3.0 out of 5 stars Okay Book Jan. 31 2014
By Dion Lucas - Published on Amazon.com
Format:Paperback|Verified Purchase
The book met most of my needs. However, there were some good points made in the book dealing with people with mental conditions.
5.0 out of 5 stars Creative Insight Explained July 28 2013
By Rebecca - Published on Amazon.com
Format:Kindle Edition|Verified Purchase
This well-researched book delves into the nature of creativity. The madness comes in because truly creative minds, whether artistic or scientific, unavoidably function on the razor's edge of the boundary between reality and imagination, fact and fiction, sanity and insanity. Not all creative people struggle with falling off the edge into mental and emotional instability, but a higher percentage of people in the creative fields do have this experience when compared to average thinkers and workers.

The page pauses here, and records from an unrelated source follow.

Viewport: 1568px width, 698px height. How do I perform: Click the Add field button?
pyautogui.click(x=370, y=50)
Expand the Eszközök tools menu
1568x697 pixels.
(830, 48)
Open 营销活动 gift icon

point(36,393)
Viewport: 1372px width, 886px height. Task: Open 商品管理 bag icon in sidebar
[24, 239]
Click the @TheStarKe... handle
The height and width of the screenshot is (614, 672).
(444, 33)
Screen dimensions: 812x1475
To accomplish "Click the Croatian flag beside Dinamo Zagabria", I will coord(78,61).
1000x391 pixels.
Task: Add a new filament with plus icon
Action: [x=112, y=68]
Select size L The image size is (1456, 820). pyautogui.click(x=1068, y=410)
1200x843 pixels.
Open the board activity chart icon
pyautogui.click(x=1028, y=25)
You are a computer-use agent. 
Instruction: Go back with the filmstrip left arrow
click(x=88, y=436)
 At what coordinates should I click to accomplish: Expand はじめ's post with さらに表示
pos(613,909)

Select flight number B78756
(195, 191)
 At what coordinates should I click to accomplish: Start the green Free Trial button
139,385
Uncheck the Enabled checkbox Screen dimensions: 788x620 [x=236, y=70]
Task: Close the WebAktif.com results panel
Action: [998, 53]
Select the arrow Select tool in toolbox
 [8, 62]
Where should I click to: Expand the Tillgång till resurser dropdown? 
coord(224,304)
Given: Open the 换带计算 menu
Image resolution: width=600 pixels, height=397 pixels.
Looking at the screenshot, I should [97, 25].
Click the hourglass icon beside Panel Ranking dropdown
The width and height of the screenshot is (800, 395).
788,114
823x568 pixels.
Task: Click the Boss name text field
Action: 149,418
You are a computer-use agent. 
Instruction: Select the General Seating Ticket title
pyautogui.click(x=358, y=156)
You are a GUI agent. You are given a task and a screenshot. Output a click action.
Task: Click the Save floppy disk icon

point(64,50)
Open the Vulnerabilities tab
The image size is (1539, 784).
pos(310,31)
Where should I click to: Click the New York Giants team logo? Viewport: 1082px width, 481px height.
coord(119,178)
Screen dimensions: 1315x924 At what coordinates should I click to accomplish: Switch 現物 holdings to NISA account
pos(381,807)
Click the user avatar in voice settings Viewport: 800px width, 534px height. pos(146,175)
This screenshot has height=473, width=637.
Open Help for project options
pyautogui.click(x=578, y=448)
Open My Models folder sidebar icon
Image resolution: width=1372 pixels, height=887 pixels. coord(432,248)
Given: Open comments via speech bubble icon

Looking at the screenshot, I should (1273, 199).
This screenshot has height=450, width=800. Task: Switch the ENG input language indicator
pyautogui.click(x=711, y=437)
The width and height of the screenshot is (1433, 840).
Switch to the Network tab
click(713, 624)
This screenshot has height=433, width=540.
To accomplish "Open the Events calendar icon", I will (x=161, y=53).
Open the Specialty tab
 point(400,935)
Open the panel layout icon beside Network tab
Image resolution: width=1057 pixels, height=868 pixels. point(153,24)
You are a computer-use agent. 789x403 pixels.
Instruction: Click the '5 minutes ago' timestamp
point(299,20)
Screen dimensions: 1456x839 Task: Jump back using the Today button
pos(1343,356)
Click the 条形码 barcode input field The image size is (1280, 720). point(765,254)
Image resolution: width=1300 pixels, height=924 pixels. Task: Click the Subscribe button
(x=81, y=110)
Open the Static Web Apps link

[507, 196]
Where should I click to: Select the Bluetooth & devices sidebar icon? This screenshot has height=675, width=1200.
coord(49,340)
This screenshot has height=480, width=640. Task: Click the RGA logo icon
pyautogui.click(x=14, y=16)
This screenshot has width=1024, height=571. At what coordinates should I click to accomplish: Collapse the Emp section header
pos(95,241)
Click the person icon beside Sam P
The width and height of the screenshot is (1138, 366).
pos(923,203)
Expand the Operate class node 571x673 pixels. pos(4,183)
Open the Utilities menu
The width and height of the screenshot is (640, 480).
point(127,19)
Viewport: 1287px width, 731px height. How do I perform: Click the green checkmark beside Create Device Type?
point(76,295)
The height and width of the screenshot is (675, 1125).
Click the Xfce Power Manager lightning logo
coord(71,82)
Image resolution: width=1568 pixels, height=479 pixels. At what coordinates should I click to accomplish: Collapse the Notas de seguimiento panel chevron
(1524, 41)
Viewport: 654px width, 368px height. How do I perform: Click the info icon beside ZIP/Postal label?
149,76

What I found most helpful are Rothenberg's elucidation of two key aspects of mental processing that lead to true creative thought: 1. what Rothenberg calls Janusian thinking, the fact that certain minds can conceive multiple opposites (antitheses) simultaneously - something can be true and not true at the same time, for example; and 2. the homospatial process, which is essentially metaphorical thinking, whereby a "thing" can be understood from more than one point of view at the same time, or can become a synthesis of disparate things, such as a character in a novel incorporates aspects of more than one person in the author's consciousness. Einstein's theory of relativity is another example; as I write this review I am sitting still but I am also moving at a phenomenal speed as I ride the earth on its orbit around the sun. For me the book reinforced concepts I already understood to be true and have myself experienced, and it was a springboard to further reading, beginning with Kay Redfield Jamison's Exuberance.